__Problem__: Report how many lines in the records below contain the word "will". Give only the number.

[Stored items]
== Segment start ==

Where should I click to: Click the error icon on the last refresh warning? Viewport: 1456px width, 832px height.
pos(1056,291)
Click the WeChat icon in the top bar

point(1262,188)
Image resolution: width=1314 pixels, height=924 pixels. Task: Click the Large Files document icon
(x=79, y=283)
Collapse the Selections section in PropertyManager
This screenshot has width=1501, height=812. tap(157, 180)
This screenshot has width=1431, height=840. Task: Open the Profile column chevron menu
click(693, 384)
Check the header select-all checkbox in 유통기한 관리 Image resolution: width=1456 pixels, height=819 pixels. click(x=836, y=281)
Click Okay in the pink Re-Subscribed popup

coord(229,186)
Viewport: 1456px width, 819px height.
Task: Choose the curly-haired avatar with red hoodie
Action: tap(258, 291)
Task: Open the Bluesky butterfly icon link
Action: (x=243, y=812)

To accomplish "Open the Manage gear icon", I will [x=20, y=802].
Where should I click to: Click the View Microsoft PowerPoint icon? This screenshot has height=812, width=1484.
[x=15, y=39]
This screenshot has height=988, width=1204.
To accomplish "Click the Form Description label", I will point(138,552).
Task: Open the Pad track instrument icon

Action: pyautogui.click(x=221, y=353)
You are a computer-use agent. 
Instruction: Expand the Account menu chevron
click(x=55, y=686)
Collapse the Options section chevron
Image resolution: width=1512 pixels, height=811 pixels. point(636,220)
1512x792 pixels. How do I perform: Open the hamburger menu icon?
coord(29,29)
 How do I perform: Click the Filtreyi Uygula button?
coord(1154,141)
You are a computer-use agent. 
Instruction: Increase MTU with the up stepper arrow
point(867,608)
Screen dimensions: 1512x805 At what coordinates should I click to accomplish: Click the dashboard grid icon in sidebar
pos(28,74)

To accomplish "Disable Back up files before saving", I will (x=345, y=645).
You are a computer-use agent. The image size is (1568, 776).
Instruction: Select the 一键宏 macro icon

== Segment end ==

__Result below__: 3